Closed-domain NER Dataset

Authors

Zikun Fu

Nick Yang

Ken Pu

Published

November 16, 2024

1 Introduction

Named Entity Recognition (NER) is a core problem in natural language processing that involves identifying and categorizing entities within a text into predefined types, such as persons, organizations, locations, etc. The challenge with NER lies in its open-world nature, where each entity type is assumed to have an unconstrained domain, meaning there is no reliance on pre-existing domain knowledge for these entities. This makes the task complex, as the model must generalize to entities it has never encountered before, without any specific constraints regarding the entities’ characteristics or context. The fixed number of entity types provides structure to the problem, but the open-world assumption significantly increases the difficulty of accurately identifying and classifying diverse and novel entities as they appear in real-world texts.

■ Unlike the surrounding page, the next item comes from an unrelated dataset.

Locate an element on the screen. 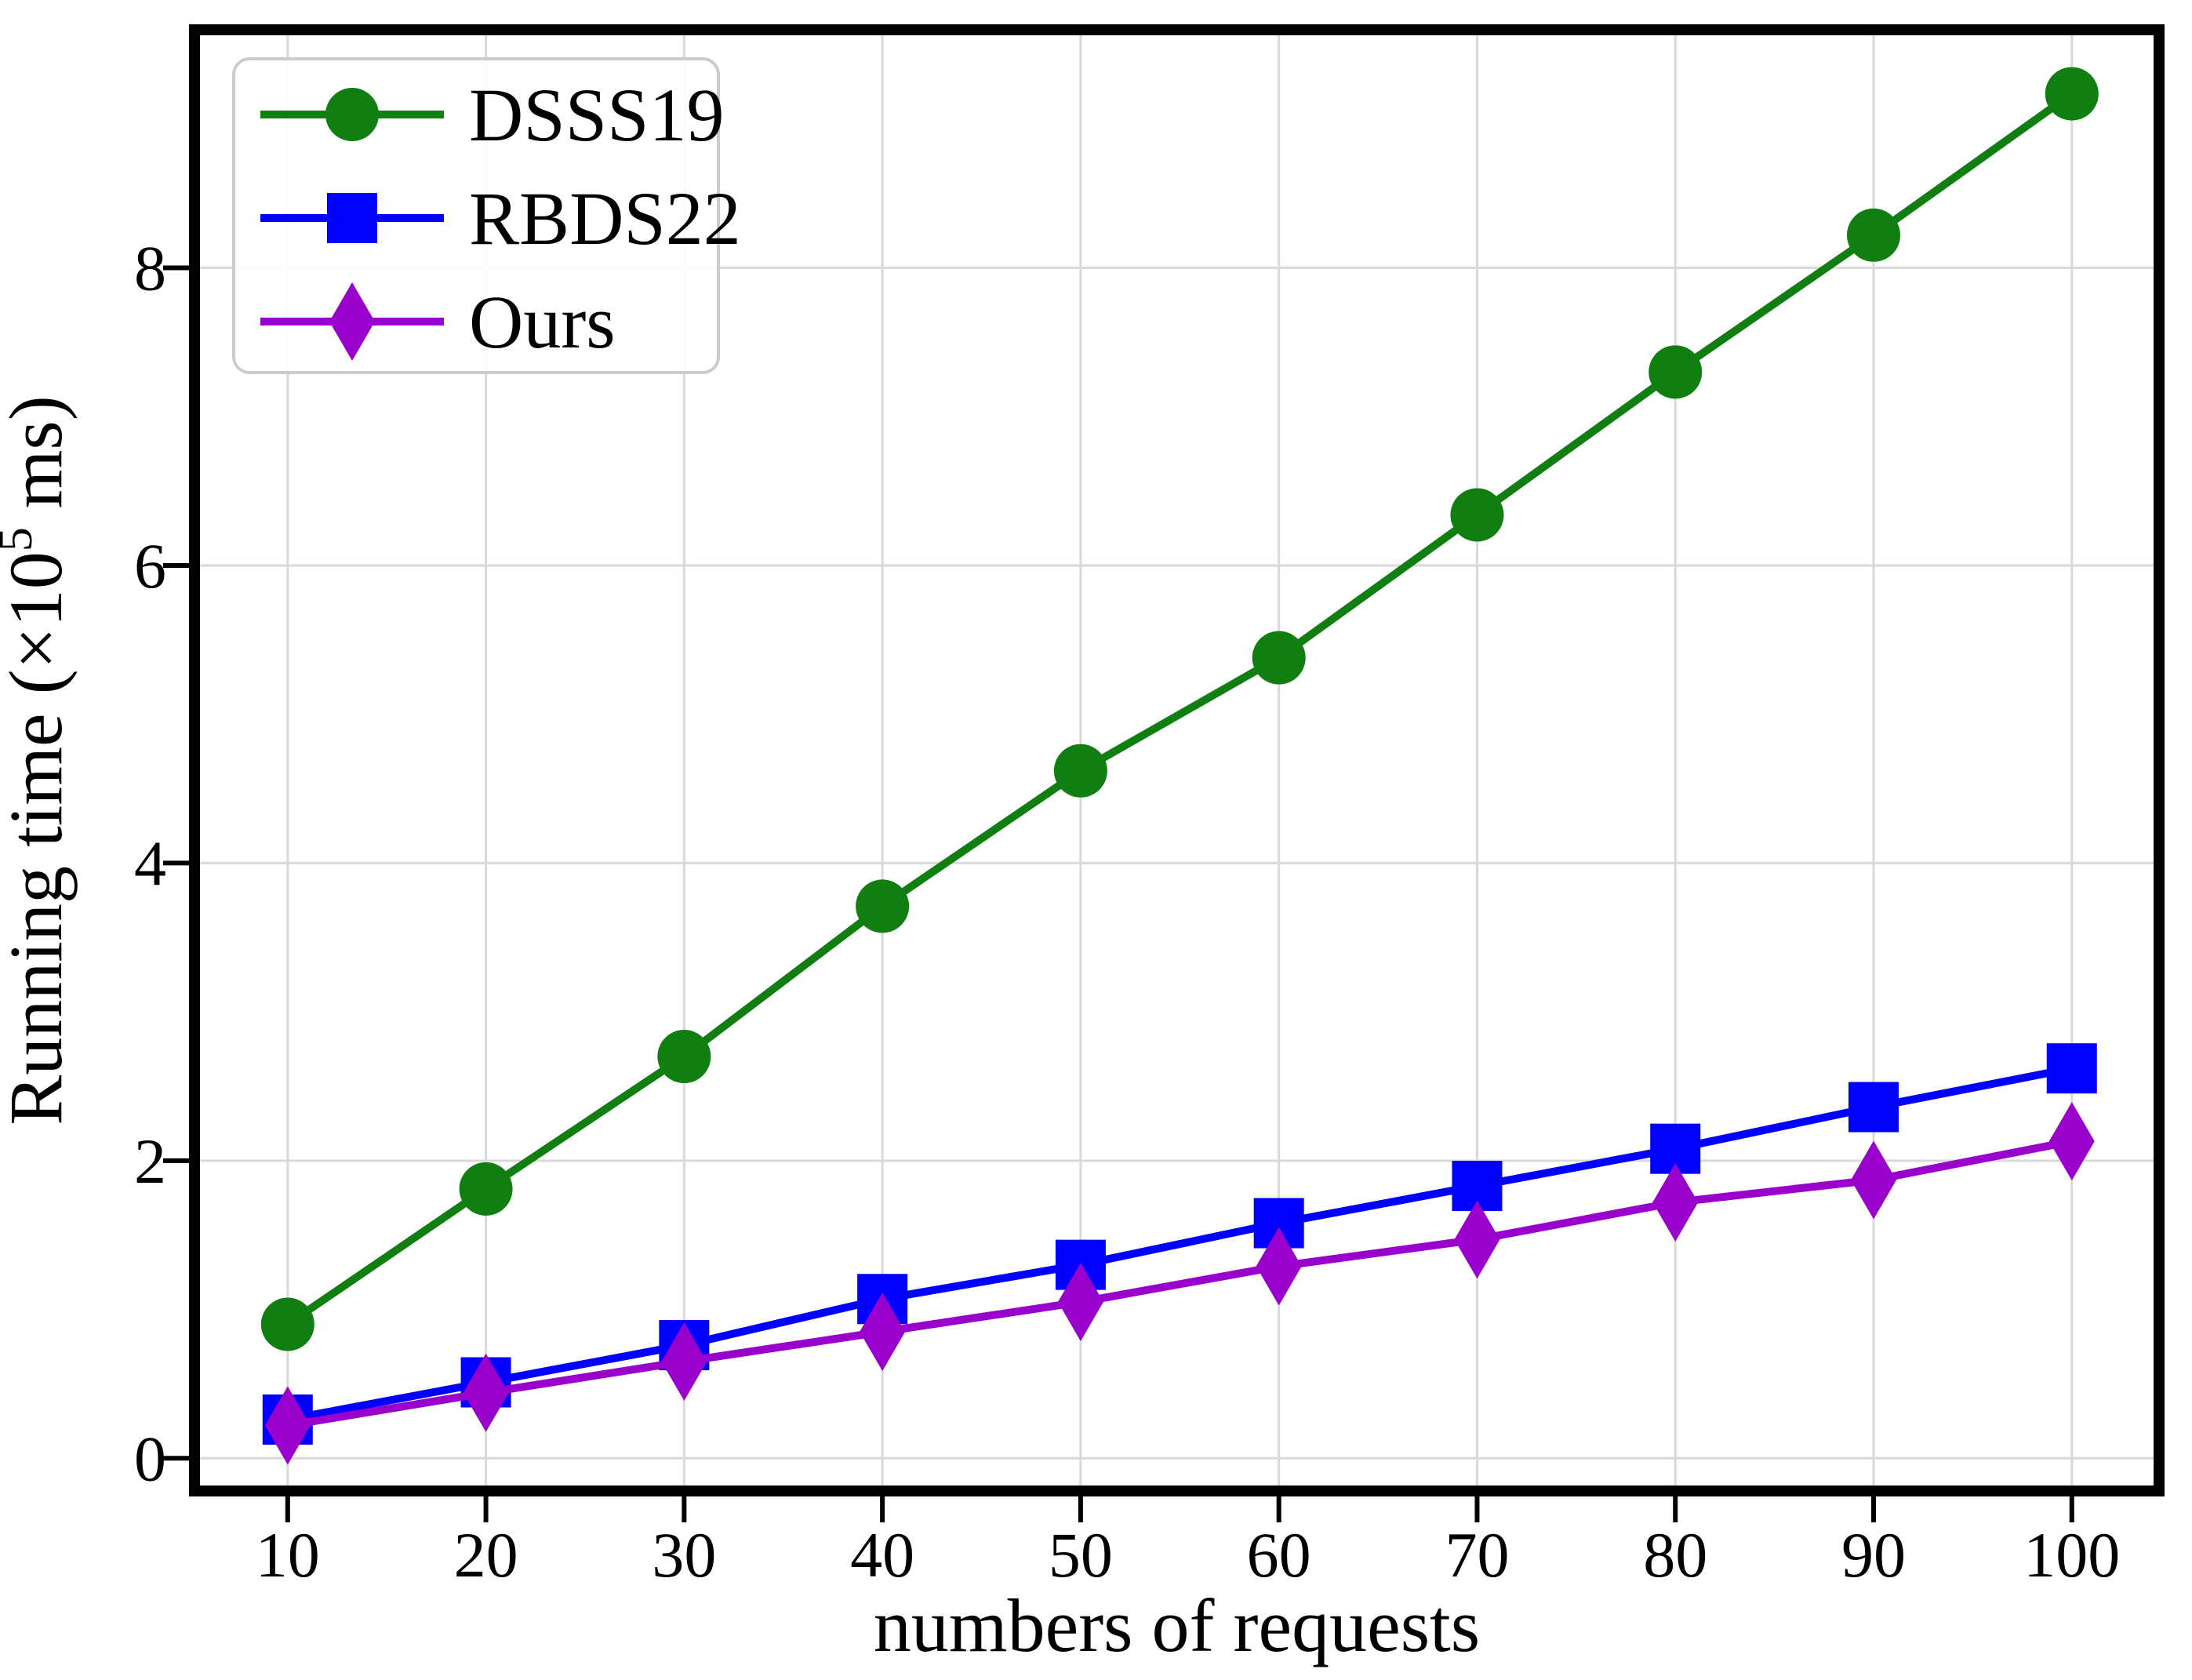 The height and width of the screenshot is (1680, 2192). x-axis-label: numbers of requests is located at coordinates (1177, 1625).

Closed-Domain NER Challenge: In this research, we assume a closed domain scenario, where each entity type is associated with a database that provides all possible values of the entity. This changes the nature of the NER problem, as the model now has access to a comprehensive list of potential entities for each type, allowing it to leverage this additional information for more accurate tagging. The key research challenge lies in designing an NER tagger that effectively incorporates this closed-domain constraint. Unlike open-domain systems that must rely on statistical patterns and contextual cues alone, the closed-domain approach requires the integration of explicit entity databases, which brings its own set of complexities. The research question centers on how to best combine traditional sequence labeling methods with database lookups, ensuring that the model benefits from the completeness of the closed domain without compromising flexibility or performance.

2 CD-NER Dataset

Dataset Creation for Closed-Domain NER (CD-NER): To evaluate potential solutions for the closed-domain NER (CD-NER) problem, it is essential to create a dedicated dataset that reflects the characteristics of a closed domain. This dataset should include texts that feature entities drawn from a well-defined set of types, each with an exhaustive list of possible values provided by associated databases. The dataset must be curated to represent the range of variability within the domain, capturing different contexts in which the entities may appear, while ensuring that all entities are drawn from the closed set. Additionally, the dataset should be split into training, validation, and test sets, with careful attention given to ensuring that no unseen entities appear during testing, which aligns with the closed-domain assumption. Such a dataset will serve as a benchmark to evaluate the effectiveness of CD-NER models in leveraging pre-existing entity databases for improved recognition and categorization accuracy.